Reading passage:
☆ ☆ ☆ ☆ ☆
Africa's aviation industry offered chance to reset by Covid-19 pandemic

AdobeStock 187138747.jpg Tunisia airAt a virtual conference organised by the African Development Bank (AfDB), experts discussed Africa’s aviation industry, denoting it as a huge market that the continent’s airlines need to exploit more fully, with technology and AI offering the way forward for expansion and regional development

“Technology and smart technologies are offering this fantastic opportunity, so let’s make use of AI, let’s make use of the Internet of Things, let’s capacitate our people to revamp and to rethink our industry, to make sure that both our airports and our airlines cater for the very near future,” said Amani Abou Zeid, commissioner for Infrastructure and Energy at the African Union Commission (AUC), during the opening session of a virtual workshop on 3 December, entitled ‘African Aviation Recovery Conference: coordinating an efficient response to the Covid-19 crisis’s effects on the Aviation sector in Africa’.

At the workshop, which took the form of four sessions, discussions touched on a number of challenges, including the urgent need of African airlines for government-supported loans, and other financial assistance in the short term, as well as the imperative to ensure that public health is a factor in efforts to build the sector back better and more competitively.  

Solomon Quaynor, AfDB's vice president for Infrastructure, Industrialization and Private Sector, emphasised the centrality of the aviation sector to Africa’s long-term goals by referencing three flagship projects of the African Union’s Agenda 2063 that aim to advance open skies and closer connectivity: SAATM, The African Continental Free Trade Area, and the African Passport-Free movement of people. 

In a presentation, the AfDB director for Infrastructure and Urban Development, Amadou Oumarou, made clear that the sector had been ailing even prior to the onset of the pandemic, plagued by market restrictions and high prices, as well as a poor record of safety and security. Of the 200 airlines the EU had blacklisted in 2016, over 50% were African.   

The pandemic’s aviation effects, while felt worldwide, have been sharpest in Africa, Oumarou said, a claim that was backed up by numerous panelists.  Nearly five million of the continent’s seven million aviation and tourism industry-related jobs have been lost in 2020, in addition to as much as US$15bn in revenue, half of this to African airlines. 

The wide-ranging discussions touched on whether African airlines needed to consolidate to be viable, and offered numerous recommendations and solutions. These included adopting aircraft leasing and other innovative practices to cut costs and build efficiencies, strengthening freight operations, which have hit less hard than passenger traffic, and seizing direct opportunities presented by the imminent need to distribute COVID-19 vaccines across Africa.  

Quaynor concluded, “The time is now. All of us who have really been working on upstream issues such as SAATM, the World Bank, ourselves, the AU and others, now is the time to really pool our advocacy and resources to make this happen once and for all because if we continue to operate as a federation of 54 states as opposed to an integrated market, our economies will continue to be sub-optimal.”
☆ ☆ ☆ ☆ ☆
[Dataset entries]

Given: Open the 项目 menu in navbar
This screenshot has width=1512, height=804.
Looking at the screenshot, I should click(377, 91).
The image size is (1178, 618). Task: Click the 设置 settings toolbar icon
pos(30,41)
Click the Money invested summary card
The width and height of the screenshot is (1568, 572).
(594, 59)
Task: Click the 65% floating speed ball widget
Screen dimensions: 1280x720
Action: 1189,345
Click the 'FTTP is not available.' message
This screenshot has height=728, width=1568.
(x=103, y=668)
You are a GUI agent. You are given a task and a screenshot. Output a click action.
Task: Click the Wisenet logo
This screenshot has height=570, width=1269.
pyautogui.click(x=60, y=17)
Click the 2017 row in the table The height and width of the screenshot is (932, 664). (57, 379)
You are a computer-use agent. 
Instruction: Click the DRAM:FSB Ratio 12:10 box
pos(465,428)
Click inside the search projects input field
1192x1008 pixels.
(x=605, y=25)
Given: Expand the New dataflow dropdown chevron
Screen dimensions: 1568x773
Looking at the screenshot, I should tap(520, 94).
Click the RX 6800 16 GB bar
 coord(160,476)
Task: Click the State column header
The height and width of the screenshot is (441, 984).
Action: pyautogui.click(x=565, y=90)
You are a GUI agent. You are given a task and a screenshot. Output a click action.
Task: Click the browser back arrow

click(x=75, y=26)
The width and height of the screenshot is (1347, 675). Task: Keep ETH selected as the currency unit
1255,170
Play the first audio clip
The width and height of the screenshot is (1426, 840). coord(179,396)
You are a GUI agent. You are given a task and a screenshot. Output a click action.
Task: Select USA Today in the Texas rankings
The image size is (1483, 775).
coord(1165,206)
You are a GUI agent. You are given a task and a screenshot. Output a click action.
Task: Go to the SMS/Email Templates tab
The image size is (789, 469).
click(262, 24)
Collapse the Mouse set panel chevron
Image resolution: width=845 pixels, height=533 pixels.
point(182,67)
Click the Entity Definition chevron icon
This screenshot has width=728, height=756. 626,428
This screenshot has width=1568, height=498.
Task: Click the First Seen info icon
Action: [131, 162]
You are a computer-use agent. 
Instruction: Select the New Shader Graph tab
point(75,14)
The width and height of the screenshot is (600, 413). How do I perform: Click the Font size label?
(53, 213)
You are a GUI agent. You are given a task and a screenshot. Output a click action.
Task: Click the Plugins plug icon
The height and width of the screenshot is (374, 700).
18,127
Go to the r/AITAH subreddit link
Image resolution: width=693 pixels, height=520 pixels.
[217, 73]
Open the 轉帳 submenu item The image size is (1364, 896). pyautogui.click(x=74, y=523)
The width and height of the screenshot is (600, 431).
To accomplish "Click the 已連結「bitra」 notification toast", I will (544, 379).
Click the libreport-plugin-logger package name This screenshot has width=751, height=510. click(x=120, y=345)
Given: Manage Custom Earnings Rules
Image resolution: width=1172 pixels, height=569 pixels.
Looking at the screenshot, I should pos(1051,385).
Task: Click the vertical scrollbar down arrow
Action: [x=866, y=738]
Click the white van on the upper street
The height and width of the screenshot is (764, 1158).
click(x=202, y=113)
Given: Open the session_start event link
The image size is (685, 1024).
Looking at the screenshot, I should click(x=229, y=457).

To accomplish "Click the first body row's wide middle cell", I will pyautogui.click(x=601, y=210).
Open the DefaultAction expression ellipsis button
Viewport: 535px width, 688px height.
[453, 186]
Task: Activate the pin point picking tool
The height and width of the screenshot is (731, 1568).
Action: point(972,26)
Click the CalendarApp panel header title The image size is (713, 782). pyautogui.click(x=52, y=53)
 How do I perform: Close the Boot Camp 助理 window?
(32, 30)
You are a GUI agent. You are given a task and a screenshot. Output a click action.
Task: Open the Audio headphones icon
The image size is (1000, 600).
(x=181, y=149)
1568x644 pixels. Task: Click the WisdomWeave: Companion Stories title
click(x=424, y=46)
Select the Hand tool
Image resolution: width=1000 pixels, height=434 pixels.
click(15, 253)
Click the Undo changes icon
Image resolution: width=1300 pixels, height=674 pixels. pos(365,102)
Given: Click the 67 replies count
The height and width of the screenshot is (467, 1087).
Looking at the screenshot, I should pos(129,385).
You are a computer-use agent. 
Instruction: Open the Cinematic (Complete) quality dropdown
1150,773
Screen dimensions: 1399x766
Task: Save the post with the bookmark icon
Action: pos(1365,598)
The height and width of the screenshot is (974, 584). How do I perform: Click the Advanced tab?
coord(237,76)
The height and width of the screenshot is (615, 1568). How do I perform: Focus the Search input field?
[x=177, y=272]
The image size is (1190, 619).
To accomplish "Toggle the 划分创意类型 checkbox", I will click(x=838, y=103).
☆ ☆ ☆ ☆ ☆
Action item:
Quote the article on Africa's aviation industry word for word, from "At the workshop, which" to "and more competitively.".

Solution to this task:
At the workshop, which took the form of four sessions, discussions touched on a number of challenges, including the urgent need of African airlines for government-supported loans, and other financial assistance in the short term, as well as the imperative to ensure that public health is a factor in efforts to build the sector back better and more competitively.